> _Instruções do exercício_
Diga se cada afirmação a seguir está de acordo com o texto sobre o gol fora de casa, respondendo sim ou não e citando literalmente as palavras do texto que decidem. (a) Segundo o The Times, entre 1980 e 2000 a vantagem dos mandantes caiu para 0,77 gol. (b) Nas quartas de final da Copa do Brasil, o Corinthians eliminou o Flamengo. (c) Até defensores da regra costumam considerar má aplicação o gol fora de casa valer também na prorrogação.

Até 1980, segundo o jornal londrino The Times, mandantes de partidas em competições europeias – palcos que foram embriões da regra – faziam uma média de 1,06 gol a mais que os visitantes. Entre 1980 e 2000, a vantagem caiu para 0,77. Hoje, é ainda menor: 0,51.

Seria impossível e talvez até desonesto, no entanto, mergulhar no assunto sem deixar claro um posicionamento. Direto ao ponto, portanto... O gol fora de casa como critério de desempate em um confronto direto permite algo alienígena a um esporte em que se marca um "ponto" de cada vez, como é o caso do futebol: mesmo perdendo, um time precisa de apenas um gol para, na prática, virar o confronto. Virar, não empatar.


Não é um critério de desempate, afinal, vencido em circunstâncias mais amplas, como uma vantagem de empate ou de dois resultados invertidos por conta de melhor campanha, por exemplo. Este tipo de norma também tem problemas e merece um debate próprio, mas é fato que o beneficiado é estabelecido antes do confronto. Dentro do contexto isolado de uma disputa entre dois clubes, sem vantagens pré-conquistadas, não há sentido um placar que termina em 3 a 3 ter um vencedor. Isso vale para o mata-mata, mas, também, para competições de grupos ou pontos corridos que utilizam o confronto direto (com gol qualificado) como desempate, procedimento comum na Europa.


No Brasil, a regra importada se popularizou a partir da criação da Copa do Brasil, em 1989, com o Corinthians como protagonista. Na primeira fase, o Timão eliminou o Sampaio Corrêa nos gols fora de casa. Já nas quartas-de-final, foi eliminado pelo Flamengo no mesmo critério.

Thiago Neves Cruzeiro comemoração
Thiago Neves comemora seu gol na vitória sobre o Flamengo, semana passada, no Maracanã. Dois gols fora dão enorme vantagem para o Cruzeiro avançar na Libertadores. (Bruno Haddad/Cruzeiro EC)

Nem é necessário entrar no disparate que é o gol fora de casa, em certas disputas de mata-mata, valer também durante uma eventual prorrogação, dando um terço a mais de tempo para uma das equipes marcar o tal gol que vale mais. Até defensores da regra, em geral, entendem que esta é uma má aplicação. E é por isso que a discussão mais conceitual do critério precisa ocorrer, pois o esporte está infestado tanto por regras sensatas que são mal aplicadas – e, portanto, rapidamente condenadas por alguns – quanto por regras tolas que, com o tempo, se tornam naturais. Isso não significa, é claro, que não haja argumentos razoáveis em prol da regra.

> _Linhas de dados_

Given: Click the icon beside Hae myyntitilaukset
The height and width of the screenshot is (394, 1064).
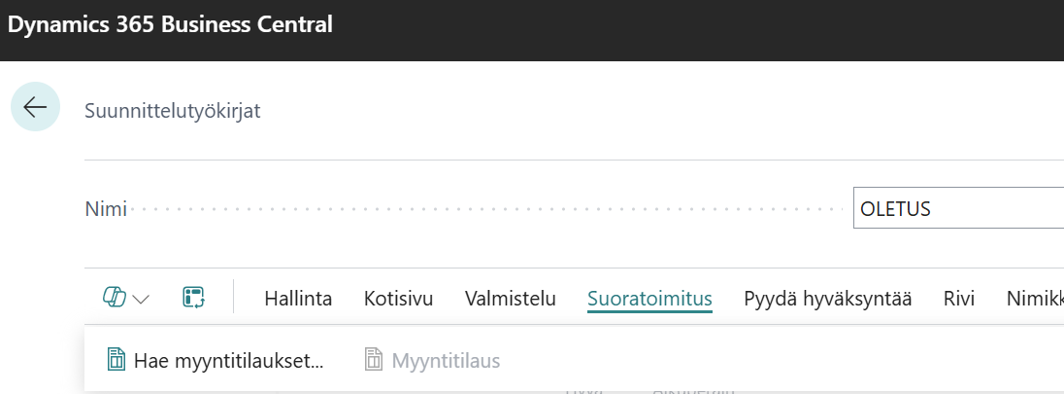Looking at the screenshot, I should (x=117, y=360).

> _Resultado final_
(a) Sim: "Entre 1980 e 2000, a vantagem caiu para 0,77."
(b) Não: "Já nas quartas-de-final, foi eliminado pelo Flamengo no mesmo critério."
(c) Sim: "Até defensores da regra, em geral, entendem que esta é uma má aplicação."